Жизель проясненная
Тата Боева о новой «Жизели» в Большом театре.
Фотографии — Наталья Воронова
Большой театр выпустил новую «Жизель» — тихое, но по сути грандиозное событие. Тихое потому, что характер новой постановки и проведенная работа нуждаются в разъяснении. Не видны невооруженным взглядом. До премьеры даже балетоманы высказывались в социальных сетях так, что быстро стало понятно: Большой не донес до сведения публики, что заказал Алексею Ратманскому не создание собственной хореографии, а восстановление исторического вида «Жизели».

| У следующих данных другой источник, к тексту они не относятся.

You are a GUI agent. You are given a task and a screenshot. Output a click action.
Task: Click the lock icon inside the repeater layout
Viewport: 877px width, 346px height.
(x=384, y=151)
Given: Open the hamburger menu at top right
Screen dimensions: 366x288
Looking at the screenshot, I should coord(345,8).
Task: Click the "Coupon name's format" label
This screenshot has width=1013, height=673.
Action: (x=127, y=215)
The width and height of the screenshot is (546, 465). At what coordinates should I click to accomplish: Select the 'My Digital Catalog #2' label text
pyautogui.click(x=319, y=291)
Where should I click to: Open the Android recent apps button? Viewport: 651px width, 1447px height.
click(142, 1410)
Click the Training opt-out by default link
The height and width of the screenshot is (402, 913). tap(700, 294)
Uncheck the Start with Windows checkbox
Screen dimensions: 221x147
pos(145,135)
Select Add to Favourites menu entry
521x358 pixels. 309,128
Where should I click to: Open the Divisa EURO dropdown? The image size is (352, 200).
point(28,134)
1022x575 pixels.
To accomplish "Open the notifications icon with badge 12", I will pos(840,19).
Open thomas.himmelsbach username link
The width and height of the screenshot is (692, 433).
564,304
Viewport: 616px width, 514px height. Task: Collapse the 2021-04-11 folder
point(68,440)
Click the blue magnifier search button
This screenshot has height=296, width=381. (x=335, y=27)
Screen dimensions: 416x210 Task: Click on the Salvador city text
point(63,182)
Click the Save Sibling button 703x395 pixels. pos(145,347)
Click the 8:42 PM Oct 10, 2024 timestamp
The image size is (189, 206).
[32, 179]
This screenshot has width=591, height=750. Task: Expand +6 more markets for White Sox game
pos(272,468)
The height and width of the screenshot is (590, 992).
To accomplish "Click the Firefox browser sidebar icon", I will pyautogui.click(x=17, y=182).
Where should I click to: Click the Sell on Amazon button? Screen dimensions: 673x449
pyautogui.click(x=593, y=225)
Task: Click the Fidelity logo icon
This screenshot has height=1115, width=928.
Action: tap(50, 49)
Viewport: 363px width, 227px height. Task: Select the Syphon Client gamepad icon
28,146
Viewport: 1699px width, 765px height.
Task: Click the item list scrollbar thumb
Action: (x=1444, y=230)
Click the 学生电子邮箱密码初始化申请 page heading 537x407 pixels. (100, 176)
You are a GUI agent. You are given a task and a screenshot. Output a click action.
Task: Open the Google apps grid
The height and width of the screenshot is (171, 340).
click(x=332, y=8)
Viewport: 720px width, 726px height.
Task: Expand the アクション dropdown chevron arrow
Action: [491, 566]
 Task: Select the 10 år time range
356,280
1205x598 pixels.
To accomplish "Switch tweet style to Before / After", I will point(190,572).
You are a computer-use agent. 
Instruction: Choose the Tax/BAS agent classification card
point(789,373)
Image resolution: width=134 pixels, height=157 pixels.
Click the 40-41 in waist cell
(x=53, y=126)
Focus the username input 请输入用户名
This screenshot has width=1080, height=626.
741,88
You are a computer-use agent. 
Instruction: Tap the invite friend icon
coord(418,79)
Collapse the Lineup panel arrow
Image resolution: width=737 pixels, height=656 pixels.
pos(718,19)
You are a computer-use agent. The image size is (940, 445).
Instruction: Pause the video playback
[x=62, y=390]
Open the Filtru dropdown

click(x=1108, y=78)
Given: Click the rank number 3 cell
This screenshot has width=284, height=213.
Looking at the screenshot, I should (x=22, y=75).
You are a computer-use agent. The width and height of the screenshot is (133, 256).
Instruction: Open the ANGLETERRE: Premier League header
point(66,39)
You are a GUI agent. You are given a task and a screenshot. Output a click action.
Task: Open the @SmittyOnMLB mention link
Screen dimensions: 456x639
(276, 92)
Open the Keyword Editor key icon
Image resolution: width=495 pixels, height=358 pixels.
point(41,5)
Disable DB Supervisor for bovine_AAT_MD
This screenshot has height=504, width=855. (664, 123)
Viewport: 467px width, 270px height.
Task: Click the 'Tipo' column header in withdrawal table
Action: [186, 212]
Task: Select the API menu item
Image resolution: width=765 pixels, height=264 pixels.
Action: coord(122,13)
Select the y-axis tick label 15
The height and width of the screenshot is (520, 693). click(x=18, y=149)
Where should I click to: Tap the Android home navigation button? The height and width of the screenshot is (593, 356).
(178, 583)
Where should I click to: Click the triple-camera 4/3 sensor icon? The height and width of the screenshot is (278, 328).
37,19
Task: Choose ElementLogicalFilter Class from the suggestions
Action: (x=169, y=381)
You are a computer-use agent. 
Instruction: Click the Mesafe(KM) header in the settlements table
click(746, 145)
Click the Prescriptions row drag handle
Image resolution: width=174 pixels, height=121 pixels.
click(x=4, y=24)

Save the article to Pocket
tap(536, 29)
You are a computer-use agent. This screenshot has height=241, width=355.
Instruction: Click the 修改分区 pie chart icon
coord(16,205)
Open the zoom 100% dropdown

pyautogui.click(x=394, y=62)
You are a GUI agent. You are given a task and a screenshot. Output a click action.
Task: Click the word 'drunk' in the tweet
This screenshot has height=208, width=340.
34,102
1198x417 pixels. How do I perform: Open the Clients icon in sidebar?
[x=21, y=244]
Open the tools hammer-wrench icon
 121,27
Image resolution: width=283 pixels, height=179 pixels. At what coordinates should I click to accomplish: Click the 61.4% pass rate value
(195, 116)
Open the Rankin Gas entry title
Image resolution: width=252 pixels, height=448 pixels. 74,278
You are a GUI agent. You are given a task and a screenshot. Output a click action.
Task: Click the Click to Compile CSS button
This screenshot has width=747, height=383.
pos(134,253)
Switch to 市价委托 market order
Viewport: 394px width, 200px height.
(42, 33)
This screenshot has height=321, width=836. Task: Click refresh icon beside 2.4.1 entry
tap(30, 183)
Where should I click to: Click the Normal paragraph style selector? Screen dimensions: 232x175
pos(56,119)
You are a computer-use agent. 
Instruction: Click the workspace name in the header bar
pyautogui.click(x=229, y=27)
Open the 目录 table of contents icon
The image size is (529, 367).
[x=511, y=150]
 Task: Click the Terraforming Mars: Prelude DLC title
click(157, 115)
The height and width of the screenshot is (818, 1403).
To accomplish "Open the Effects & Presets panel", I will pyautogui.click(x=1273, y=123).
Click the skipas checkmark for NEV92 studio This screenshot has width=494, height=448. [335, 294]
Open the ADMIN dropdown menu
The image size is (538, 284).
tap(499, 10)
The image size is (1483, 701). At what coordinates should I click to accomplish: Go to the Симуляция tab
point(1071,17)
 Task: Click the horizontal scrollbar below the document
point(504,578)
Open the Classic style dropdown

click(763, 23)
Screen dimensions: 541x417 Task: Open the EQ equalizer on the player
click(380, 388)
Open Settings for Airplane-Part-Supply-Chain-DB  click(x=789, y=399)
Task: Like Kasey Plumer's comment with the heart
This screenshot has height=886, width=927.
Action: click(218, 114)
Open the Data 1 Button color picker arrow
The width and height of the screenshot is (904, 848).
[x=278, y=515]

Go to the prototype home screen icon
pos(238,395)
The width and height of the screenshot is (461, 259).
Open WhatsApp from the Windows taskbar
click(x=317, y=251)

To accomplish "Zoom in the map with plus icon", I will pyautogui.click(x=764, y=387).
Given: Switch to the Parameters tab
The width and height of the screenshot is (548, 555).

Ратманский, несколько лет пробывший худруком Большого балета и покинувший пост, хотя и начинал интересоваться историческими версиями, работая в России («Корсар», сделанный в паре с Юрием Бурлакой), скорее известен оригинальными постановками или пересочинениями, вроде «Светлого ручья». Сколько людей, увидев на афише «хореография Алексея Ратманского по мотивам Ж. Коралли, Ж. Перро и М. Петипа», охнули, плюнули и не купили билет на «отсебятину», узнать не удастся.

Зато количество недовольных игровыми вставками и изменениями рисунка (например, шене на полупальцах) можно установить. В социальных сетях легко можно найти отзывы разочарованных: постановщик испортил золотую классику. Основная претензия — толком ничего не придумал, но, что называется, наследил.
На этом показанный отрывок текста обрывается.